[Item position entries]
——
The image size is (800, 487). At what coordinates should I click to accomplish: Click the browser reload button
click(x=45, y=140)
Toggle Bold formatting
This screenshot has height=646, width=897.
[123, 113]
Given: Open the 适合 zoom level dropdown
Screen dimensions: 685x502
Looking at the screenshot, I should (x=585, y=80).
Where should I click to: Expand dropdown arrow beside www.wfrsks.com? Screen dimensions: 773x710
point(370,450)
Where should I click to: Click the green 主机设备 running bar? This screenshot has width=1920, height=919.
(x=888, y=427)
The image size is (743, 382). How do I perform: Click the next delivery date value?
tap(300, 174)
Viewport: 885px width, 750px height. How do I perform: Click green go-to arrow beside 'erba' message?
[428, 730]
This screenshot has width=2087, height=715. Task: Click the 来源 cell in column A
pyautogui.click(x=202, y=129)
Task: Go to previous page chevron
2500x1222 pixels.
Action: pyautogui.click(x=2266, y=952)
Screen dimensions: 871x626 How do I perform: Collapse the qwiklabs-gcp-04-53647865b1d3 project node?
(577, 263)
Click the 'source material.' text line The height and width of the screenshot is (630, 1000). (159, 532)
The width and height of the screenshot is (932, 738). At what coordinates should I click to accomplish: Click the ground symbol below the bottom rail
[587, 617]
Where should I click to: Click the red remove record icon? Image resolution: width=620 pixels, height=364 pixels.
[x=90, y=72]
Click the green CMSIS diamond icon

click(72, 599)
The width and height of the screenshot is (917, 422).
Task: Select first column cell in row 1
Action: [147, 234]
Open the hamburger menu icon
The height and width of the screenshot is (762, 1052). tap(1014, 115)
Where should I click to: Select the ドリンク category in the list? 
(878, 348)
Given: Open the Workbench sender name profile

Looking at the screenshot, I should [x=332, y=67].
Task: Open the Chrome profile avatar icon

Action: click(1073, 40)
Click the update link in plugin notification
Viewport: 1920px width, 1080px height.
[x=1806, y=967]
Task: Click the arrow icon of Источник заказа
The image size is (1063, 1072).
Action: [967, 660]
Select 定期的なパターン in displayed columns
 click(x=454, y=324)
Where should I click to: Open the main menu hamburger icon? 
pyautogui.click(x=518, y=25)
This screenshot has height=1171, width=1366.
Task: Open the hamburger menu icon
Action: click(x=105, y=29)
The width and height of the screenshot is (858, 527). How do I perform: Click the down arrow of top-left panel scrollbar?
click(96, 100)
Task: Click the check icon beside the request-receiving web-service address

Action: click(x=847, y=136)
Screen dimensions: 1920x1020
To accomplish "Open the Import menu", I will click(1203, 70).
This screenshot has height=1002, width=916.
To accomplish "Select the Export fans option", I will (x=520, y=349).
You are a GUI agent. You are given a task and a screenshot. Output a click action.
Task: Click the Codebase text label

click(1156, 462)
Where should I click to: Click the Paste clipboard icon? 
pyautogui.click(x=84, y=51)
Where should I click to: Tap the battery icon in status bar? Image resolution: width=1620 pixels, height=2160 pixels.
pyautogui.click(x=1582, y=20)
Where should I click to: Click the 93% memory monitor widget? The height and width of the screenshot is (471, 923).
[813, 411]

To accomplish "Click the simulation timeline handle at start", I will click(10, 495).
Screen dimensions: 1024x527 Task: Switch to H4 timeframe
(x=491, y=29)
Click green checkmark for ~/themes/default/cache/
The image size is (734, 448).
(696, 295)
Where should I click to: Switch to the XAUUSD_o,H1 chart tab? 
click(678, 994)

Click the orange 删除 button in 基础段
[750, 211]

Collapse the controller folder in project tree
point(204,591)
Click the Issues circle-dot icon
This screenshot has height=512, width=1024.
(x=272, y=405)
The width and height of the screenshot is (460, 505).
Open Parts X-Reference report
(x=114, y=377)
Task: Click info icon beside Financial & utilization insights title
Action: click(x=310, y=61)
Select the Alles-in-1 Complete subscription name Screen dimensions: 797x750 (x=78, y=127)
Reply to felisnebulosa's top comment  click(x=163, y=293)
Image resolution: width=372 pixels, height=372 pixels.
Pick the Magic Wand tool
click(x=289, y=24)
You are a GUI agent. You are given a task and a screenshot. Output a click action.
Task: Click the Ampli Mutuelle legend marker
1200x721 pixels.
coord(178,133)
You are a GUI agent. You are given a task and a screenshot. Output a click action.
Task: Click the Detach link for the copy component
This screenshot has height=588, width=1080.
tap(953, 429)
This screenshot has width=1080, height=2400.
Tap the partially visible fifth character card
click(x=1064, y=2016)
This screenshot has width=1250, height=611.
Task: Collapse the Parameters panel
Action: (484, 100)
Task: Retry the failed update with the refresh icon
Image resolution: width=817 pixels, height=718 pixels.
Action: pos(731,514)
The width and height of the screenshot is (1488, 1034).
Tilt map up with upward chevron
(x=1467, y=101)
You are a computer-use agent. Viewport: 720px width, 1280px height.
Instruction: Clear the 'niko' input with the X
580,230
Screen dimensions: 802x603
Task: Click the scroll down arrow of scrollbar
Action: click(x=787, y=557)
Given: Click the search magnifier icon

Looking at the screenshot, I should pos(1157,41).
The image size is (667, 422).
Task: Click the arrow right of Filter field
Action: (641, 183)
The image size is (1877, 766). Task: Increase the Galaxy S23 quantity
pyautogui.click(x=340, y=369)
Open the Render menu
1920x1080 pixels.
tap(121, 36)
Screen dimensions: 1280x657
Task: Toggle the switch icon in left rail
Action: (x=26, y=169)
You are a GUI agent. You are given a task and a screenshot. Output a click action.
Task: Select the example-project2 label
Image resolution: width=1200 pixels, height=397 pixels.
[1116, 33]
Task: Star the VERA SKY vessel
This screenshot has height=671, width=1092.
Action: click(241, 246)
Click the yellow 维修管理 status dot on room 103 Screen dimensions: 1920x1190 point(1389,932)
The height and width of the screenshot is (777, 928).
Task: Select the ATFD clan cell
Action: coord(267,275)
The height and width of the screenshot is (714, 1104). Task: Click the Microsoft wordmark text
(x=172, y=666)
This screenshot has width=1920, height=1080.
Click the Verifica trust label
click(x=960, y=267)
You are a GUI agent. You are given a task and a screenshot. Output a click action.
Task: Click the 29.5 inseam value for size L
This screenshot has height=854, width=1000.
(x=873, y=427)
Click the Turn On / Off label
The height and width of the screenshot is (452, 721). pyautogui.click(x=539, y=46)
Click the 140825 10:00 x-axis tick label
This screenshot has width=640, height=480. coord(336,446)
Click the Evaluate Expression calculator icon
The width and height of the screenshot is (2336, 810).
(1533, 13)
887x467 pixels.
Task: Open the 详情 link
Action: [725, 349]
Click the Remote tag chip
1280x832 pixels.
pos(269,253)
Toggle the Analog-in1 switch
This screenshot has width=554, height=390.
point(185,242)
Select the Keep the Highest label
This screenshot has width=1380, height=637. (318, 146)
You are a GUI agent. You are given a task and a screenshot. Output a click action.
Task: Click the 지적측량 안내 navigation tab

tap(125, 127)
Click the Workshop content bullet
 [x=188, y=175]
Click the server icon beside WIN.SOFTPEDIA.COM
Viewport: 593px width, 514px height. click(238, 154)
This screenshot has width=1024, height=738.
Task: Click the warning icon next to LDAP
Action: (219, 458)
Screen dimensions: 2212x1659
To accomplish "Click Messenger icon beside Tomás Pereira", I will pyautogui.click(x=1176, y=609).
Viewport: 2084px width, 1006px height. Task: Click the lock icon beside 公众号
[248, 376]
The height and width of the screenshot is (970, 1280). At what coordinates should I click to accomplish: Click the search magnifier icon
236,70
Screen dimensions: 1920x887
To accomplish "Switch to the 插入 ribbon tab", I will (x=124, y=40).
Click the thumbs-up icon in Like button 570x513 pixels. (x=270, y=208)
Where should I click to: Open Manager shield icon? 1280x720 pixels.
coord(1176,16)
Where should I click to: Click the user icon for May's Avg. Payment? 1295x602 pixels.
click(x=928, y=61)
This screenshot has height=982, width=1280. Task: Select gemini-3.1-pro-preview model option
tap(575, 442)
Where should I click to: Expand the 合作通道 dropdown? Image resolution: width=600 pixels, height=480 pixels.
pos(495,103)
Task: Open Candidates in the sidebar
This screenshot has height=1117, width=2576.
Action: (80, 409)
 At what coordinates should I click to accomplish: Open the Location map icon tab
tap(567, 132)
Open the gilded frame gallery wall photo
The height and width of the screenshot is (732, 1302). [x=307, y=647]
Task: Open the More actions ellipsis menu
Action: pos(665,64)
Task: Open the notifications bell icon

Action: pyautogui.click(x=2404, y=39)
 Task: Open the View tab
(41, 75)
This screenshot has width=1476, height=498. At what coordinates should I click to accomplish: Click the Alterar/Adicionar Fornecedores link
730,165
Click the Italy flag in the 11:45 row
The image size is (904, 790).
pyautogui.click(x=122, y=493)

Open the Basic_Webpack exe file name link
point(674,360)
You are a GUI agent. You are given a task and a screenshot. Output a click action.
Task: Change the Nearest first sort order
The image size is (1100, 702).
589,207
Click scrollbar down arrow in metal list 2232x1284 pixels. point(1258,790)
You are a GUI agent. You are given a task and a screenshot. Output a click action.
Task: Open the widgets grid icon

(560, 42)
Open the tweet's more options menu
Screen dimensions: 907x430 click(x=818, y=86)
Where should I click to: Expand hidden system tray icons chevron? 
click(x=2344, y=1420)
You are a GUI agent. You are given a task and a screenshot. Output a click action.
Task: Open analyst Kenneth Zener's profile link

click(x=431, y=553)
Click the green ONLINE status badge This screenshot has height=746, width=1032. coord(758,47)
——
REQUIRED TASK — Print the lines again exactly as they appear, starting at the line that contains "Click the thumbs-up" and continuing through the last line.

FULL ANSWER —
Click the thumbs-up icon in Like button 570x513 pixels. (x=270, y=208)
Where should I click to: Open Manager shield icon? 1280x720 pixels.
coord(1176,16)
Where should I click to: Click the user icon for May's Avg. Payment? 1295x602 pixels.
click(x=928, y=61)
This screenshot has height=982, width=1280. Task: Select gemini-3.1-pro-preview model option
tap(575, 442)
Where should I click to: Expand the 合作通道 dropdown? Image resolution: width=600 pixels, height=480 pixels.
pos(495,103)
Task: Open Candidates in the sidebar
This screenshot has height=1117, width=2576.
Action: (80, 409)
 At what coordinates should I click to accomplish: Open the Location map icon tab
tap(567, 132)
Open the gilded frame gallery wall photo
The height and width of the screenshot is (732, 1302). [x=307, y=647]
Task: Open the More actions ellipsis menu
Action: pos(665,64)
Task: Open the notifications bell icon

Action: pyautogui.click(x=2404, y=39)
 Task: Open the View tab
(41, 75)
This screenshot has width=1476, height=498. At what coordinates should I click to accomplish: Click the Alterar/Adicionar Fornecedores link
730,165
Click the Italy flag in the 11:45 row
The image size is (904, 790).
pyautogui.click(x=122, y=493)

Open the Basic_Webpack exe file name link
point(674,360)
You are a GUI agent. You are given a task and a screenshot. Output a click action.
Task: Change the Nearest first sort order
The image size is (1100, 702).
589,207
Click scrollbar down arrow in metal list 2232x1284 pixels. point(1258,790)
You are a GUI agent. You are given a task and a screenshot. Output a click action.
Task: Open the widgets grid icon

(560, 42)
Open the tweet's more options menu
Screen dimensions: 907x430 click(x=818, y=86)
Where should I click to: Expand hidden system tray icons chevron? 
click(x=2344, y=1420)
You are a GUI agent. You are given a task and a screenshot. Output a click action.
Task: Open analyst Kenneth Zener's profile link

click(x=431, y=553)
Click the green ONLINE status badge This screenshot has height=746, width=1032. coord(758,47)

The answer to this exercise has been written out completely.